## [Given exercise]
Reproduce every one of the items below character for character, keeping each line as it is.

(Source records)
━━━━━━━━━━━━━━━━━━━━

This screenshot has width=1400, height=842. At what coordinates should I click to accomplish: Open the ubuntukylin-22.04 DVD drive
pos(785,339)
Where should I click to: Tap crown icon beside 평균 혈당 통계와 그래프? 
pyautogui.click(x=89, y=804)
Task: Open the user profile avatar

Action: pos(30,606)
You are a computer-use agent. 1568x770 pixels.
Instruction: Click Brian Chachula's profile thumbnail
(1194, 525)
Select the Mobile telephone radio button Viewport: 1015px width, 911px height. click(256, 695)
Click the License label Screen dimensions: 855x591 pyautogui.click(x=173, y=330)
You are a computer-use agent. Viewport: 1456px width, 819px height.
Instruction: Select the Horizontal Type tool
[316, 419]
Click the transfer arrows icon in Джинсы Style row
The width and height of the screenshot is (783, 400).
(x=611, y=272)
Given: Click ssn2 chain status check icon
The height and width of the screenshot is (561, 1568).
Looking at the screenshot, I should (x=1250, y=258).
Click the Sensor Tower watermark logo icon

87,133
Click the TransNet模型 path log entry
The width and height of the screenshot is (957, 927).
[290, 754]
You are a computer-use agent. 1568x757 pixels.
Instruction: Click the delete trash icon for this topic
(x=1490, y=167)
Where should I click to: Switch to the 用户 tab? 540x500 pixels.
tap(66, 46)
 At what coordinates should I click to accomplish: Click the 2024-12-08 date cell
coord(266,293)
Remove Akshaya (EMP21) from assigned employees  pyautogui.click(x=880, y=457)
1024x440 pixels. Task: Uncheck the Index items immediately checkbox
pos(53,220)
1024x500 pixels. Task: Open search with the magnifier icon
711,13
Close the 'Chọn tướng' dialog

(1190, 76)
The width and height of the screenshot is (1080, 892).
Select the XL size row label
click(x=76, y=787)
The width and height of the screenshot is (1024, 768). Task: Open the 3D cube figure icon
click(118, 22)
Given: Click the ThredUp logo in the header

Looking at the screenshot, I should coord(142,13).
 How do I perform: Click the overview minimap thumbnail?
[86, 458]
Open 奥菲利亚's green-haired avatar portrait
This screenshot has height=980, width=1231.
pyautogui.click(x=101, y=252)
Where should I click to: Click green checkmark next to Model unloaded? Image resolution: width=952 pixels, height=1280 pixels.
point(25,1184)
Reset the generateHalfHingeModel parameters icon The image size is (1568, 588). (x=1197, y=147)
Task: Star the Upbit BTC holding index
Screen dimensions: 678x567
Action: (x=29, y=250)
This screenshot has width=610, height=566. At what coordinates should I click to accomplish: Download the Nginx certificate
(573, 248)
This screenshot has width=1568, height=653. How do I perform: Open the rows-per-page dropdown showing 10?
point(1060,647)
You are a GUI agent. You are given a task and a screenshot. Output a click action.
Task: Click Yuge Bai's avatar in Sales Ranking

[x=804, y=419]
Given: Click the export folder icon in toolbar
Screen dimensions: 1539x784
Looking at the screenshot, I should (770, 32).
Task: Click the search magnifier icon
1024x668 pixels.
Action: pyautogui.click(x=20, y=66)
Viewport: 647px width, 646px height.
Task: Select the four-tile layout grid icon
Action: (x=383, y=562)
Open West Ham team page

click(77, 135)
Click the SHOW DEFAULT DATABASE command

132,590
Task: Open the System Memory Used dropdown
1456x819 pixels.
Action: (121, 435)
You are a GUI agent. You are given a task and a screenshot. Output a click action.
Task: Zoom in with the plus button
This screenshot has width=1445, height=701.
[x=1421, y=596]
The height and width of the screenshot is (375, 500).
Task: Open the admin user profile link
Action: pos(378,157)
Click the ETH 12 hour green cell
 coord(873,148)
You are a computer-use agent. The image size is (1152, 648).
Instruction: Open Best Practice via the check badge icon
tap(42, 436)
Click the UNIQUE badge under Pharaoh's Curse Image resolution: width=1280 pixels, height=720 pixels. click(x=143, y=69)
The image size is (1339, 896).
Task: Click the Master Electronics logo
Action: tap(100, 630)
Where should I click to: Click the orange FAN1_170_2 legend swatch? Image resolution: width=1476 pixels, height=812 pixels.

━━━━━━━━━━━━━━━━━━━━

## [Output of the exercise]
This screenshot has width=1400, height=842. At what coordinates should I click to accomplish: Open the ubuntukylin-22.04 DVD drive
pos(785,339)
Where should I click to: Tap crown icon beside 평균 혈당 통계와 그래프? 
pyautogui.click(x=89, y=804)
Task: Open the user profile avatar

Action: pos(30,606)
You are a computer-use agent. 1568x770 pixels.
Instruction: Click Brian Chachula's profile thumbnail
(1194, 525)
Select the Mobile telephone radio button Viewport: 1015px width, 911px height. click(256, 695)
Click the License label Screen dimensions: 855x591 pyautogui.click(x=173, y=330)
You are a computer-use agent. Viewport: 1456px width, 819px height.
Instruction: Select the Horizontal Type tool
[316, 419]
Click the transfer arrows icon in Джинсы Style row
The width and height of the screenshot is (783, 400).
(x=611, y=272)
Given: Click ssn2 chain status check icon
The height and width of the screenshot is (561, 1568).
Looking at the screenshot, I should (x=1250, y=258).
Click the Sensor Tower watermark logo icon

87,133
Click the TransNet模型 path log entry
The width and height of the screenshot is (957, 927).
[290, 754]
You are a computer-use agent. 1568x757 pixels.
Instruction: Click the delete trash icon for this topic
(x=1490, y=167)
Where should I click to: Switch to the 用户 tab? 540x500 pixels.
tap(66, 46)
 At what coordinates should I click to accomplish: Click the 2024-12-08 date cell
coord(266,293)
Remove Akshaya (EMP21) from assigned employees  pyautogui.click(x=880, y=457)
1024x440 pixels. Task: Uncheck the Index items immediately checkbox
pos(53,220)
1024x500 pixels. Task: Open search with the magnifier icon
711,13
Close the 'Chọn tướng' dialog

(1190, 76)
The width and height of the screenshot is (1080, 892).
Select the XL size row label
click(x=76, y=787)
The width and height of the screenshot is (1024, 768). Task: Open the 3D cube figure icon
click(118, 22)
Given: Click the ThredUp logo in the header

Looking at the screenshot, I should coord(142,13).
 How do I perform: Click the overview minimap thumbnail?
[86, 458]
Open 奥菲利亚's green-haired avatar portrait
This screenshot has height=980, width=1231.
pyautogui.click(x=101, y=252)
Where should I click to: Click green checkmark next to Model unloaded? Image resolution: width=952 pixels, height=1280 pixels.
point(25,1184)
Reset the generateHalfHingeModel parameters icon The image size is (1568, 588). (x=1197, y=147)
Task: Star the Upbit BTC holding index
Screen dimensions: 678x567
Action: (x=29, y=250)
This screenshot has width=610, height=566. At what coordinates should I click to accomplish: Download the Nginx certificate
(573, 248)
This screenshot has width=1568, height=653. How do I perform: Open the rows-per-page dropdown showing 10?
point(1060,647)
You are a GUI agent. You are given a task and a screenshot. Output a click action.
Task: Click Yuge Bai's avatar in Sales Ranking

[x=804, y=419]
Given: Click the export folder icon in toolbar
Screen dimensions: 1539x784
Looking at the screenshot, I should (770, 32).
Task: Click the search magnifier icon
1024x668 pixels.
Action: pyautogui.click(x=20, y=66)
Viewport: 647px width, 646px height.
Task: Select the four-tile layout grid icon
Action: (x=383, y=562)
Open West Ham team page

click(77, 135)
Click the SHOW DEFAULT DATABASE command

132,590
Task: Open the System Memory Used dropdown
1456x819 pixels.
Action: (121, 435)
You are a GUI agent. You are given a task and a screenshot. Output a click action.
Task: Zoom in with the plus button
This screenshot has width=1445, height=701.
[x=1421, y=596]
The height and width of the screenshot is (375, 500).
Task: Open the admin user profile link
Action: pos(378,157)
Click the ETH 12 hour green cell
 coord(873,148)
You are a computer-use agent. The image size is (1152, 648).
Instruction: Open Best Practice via the check badge icon
tap(42, 436)
Click the UNIQUE badge under Pharaoh's Curse Image resolution: width=1280 pixels, height=720 pixels. click(x=143, y=69)
The image size is (1339, 896).
Task: Click the Master Electronics logo
Action: tap(100, 630)
Where should I click to: Click the orange FAN1_170_2 legend swatch? Image resolution: width=1476 pixels, height=812 pixels.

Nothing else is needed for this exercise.